Two things the tool tutorials never mention, and both can hurt you. First, every namechecker fires its requests straight at the target platforms from your IP address. Run a sensitive investigation off your home or office connection and you have signed your name to it. Use a sock puppet, a clean browser profile carrying no cookies and no autofill and no identifying extensions, and a VPN, and know that Tor exit nodes are routinely rate limited or outright blocked by the very sites you are trying to check, so Tor is not the free pass people assume. Second, the act of looking can tip off the target. Aggressive scanning, a profile view from a logged in account, a careless follow request, any of it can wake the subject who then locks everything down or deletes it, which is precisely why you archive to Wayback or archive.today before you risk being seen, not after.

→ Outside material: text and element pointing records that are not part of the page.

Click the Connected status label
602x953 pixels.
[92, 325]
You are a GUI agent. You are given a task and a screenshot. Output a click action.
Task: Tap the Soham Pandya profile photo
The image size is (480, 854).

And the legal line, because an infosec audience of all people should not need reminding that ignorance is not a defence. Enumerating public profiles is generally lawful. Logging into platforms with sock puppets, scraping, pretexting, those can breach a platform's terms of service and, depending where you are and what you intend, brush up against computer misuse or harassment and stalking law. Operate under a documented authorisation, a defined purpose, and the law where you stand. This is investigation. It is not a licence to hunt a person, and the same handle that lets you find someone is the handle that lets a stalker find them too. Never lose track of which one you are.

The Last Word

Burn the idea that the scanner is the work, because it never was. Username OSINT is two jobs wearing one coat: the loud, fast, automated scope that any tool can do, and the quiet, patient, manual validation that only you can do and that almost nobody bothers with. The investigators who attribute correctly are not the ones with the longest site count. They are the ones who treat every green tick as a question, who pull the pivot thread until a real name falls out of a forgotten account, who archive before they look and disconfirm as hard as they confirm, and who know in their bones that a match is not a name until two independent signals say so. Ulbricht was undone by one reused handle. Your target probably has one too. Go and find it, then go and prove it, and never confuse the two.